#### [What to produce]
Look through the data for the string "agent". Copy every line where it is found.

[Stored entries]
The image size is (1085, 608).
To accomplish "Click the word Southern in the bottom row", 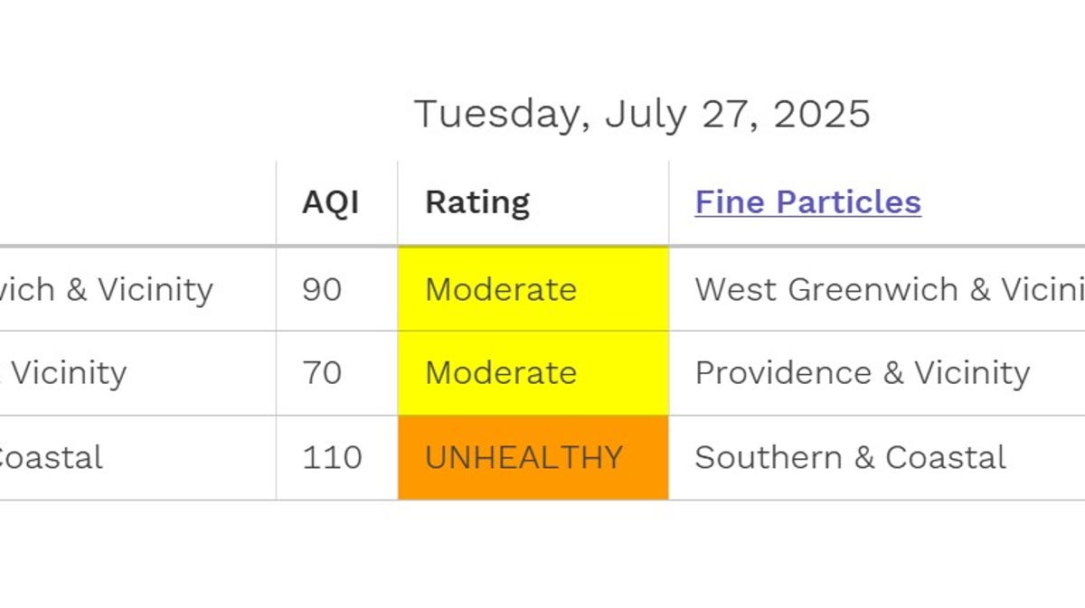I will (770, 457).
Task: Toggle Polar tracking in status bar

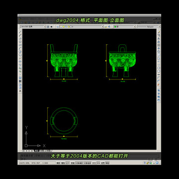Action: tap(73, 163)
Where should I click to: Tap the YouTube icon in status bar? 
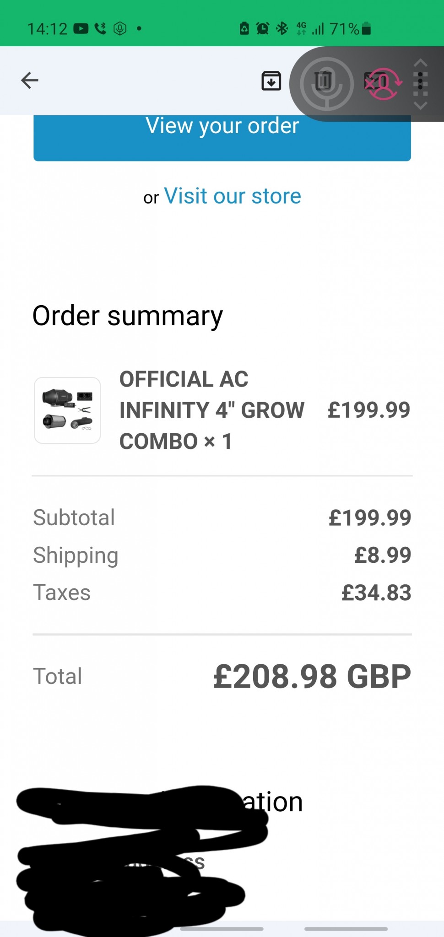(81, 29)
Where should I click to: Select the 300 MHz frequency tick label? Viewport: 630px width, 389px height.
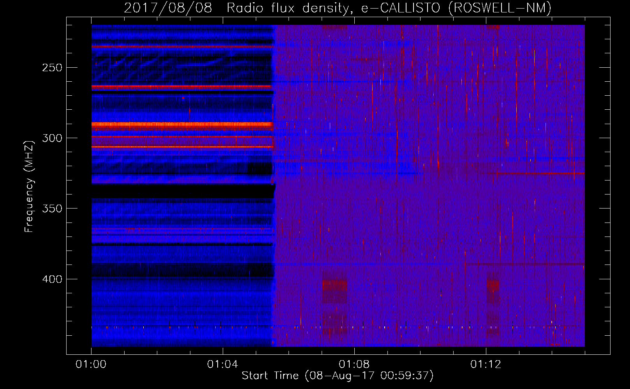pyautogui.click(x=52, y=138)
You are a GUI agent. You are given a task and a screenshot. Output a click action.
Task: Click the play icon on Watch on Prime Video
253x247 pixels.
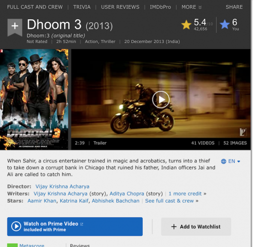tap(16, 226)
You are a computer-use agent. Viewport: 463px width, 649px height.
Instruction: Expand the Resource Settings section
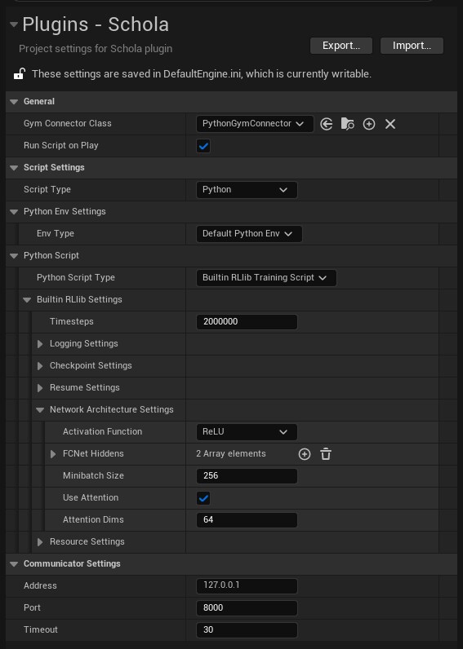(40, 542)
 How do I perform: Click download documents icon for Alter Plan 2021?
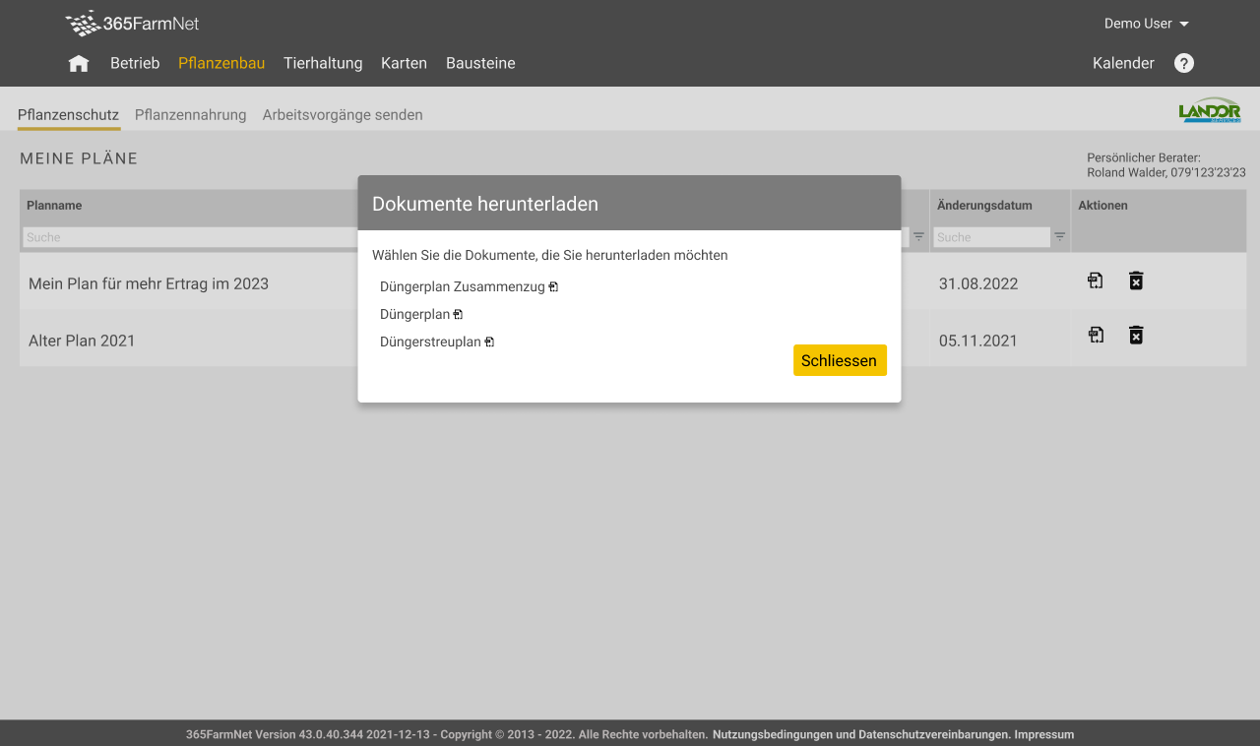tap(1096, 336)
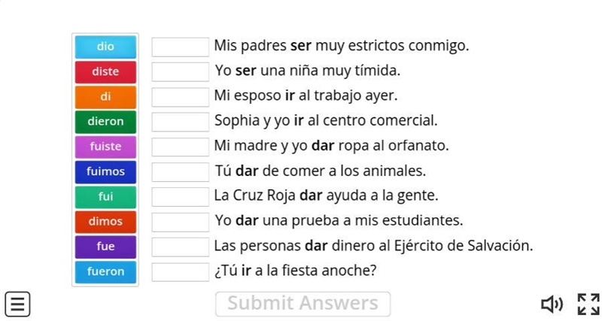
Task: Pick the red 'diste' word tile
Action: click(105, 71)
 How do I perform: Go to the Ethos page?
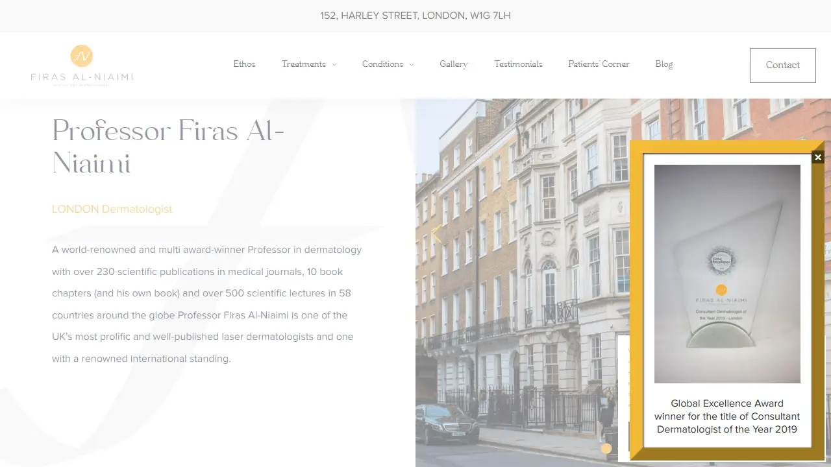pos(244,64)
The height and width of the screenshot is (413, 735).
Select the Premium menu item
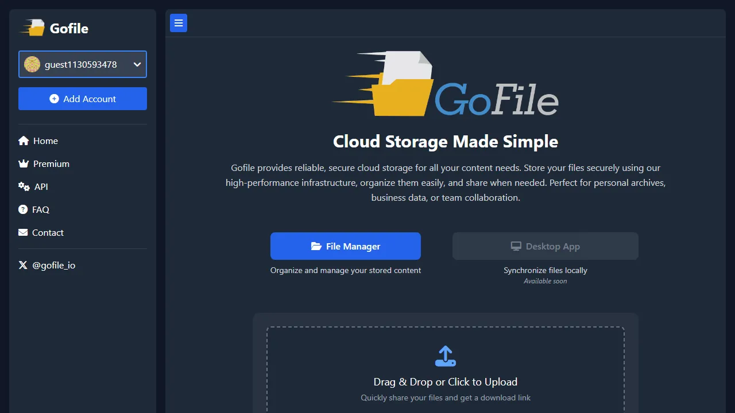[51, 163]
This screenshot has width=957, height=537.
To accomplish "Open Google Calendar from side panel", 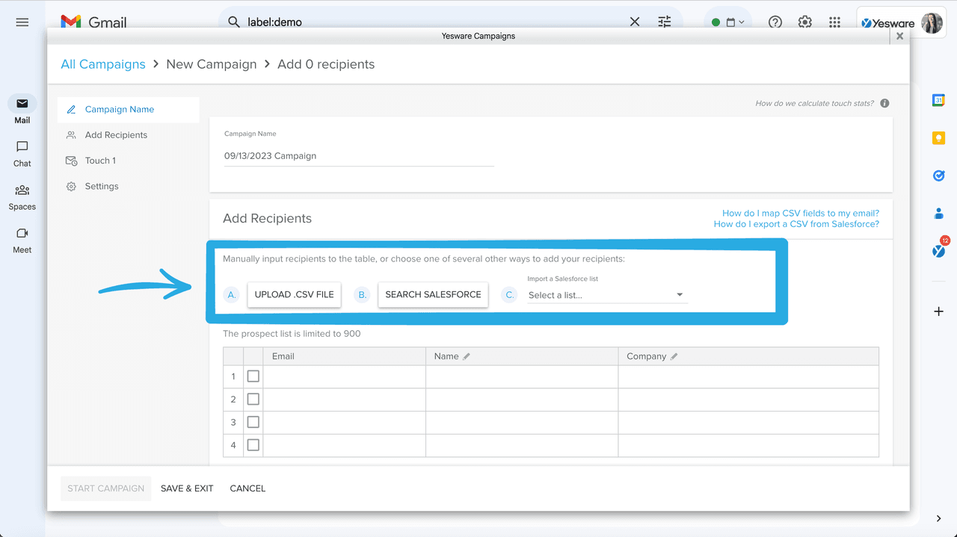I will (938, 100).
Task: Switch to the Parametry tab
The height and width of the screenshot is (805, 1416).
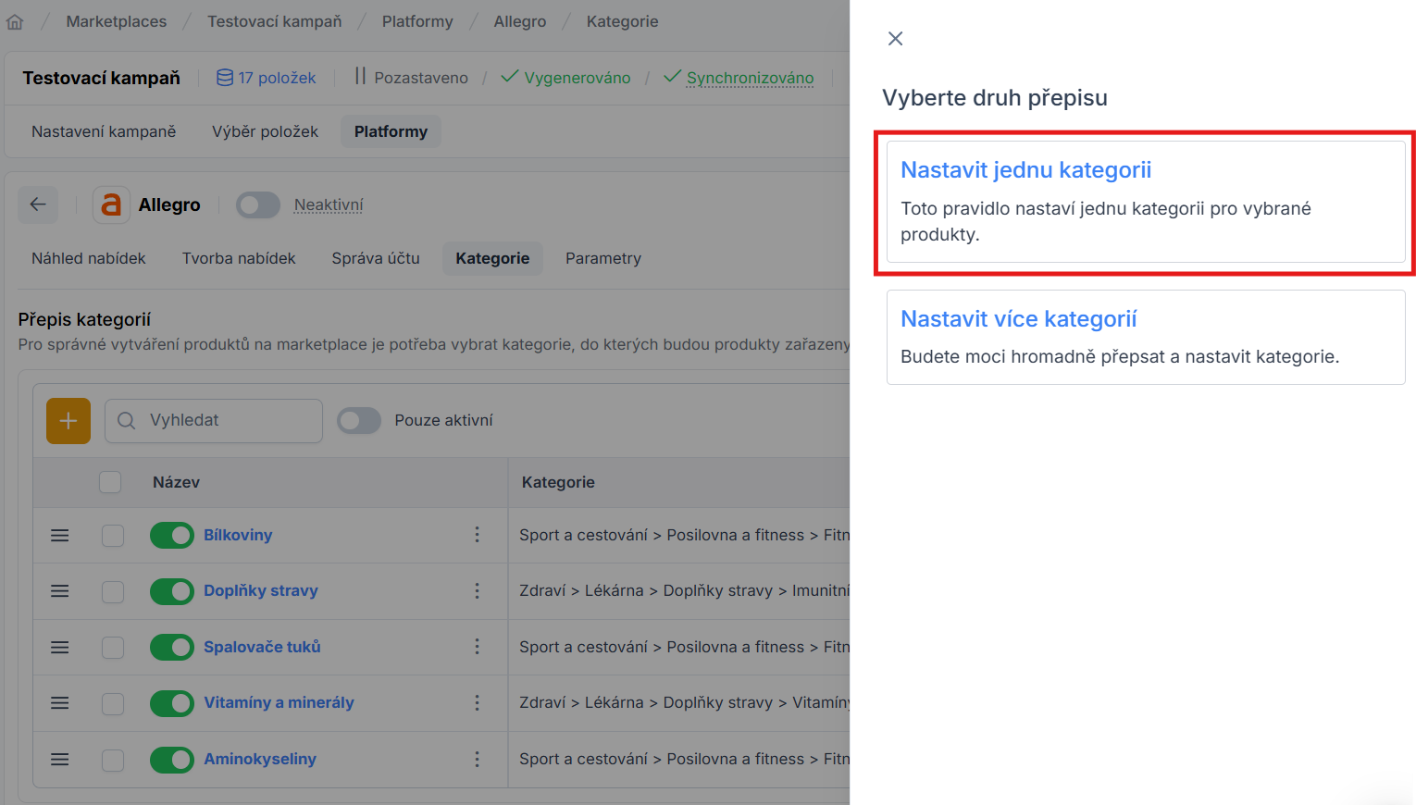Action: [x=602, y=258]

#### [Task response]
You are a GUI agent. You are given a task and a screenshot. Output a click action.
You are a computer-use agent. Viewport: 463px width, 649px height.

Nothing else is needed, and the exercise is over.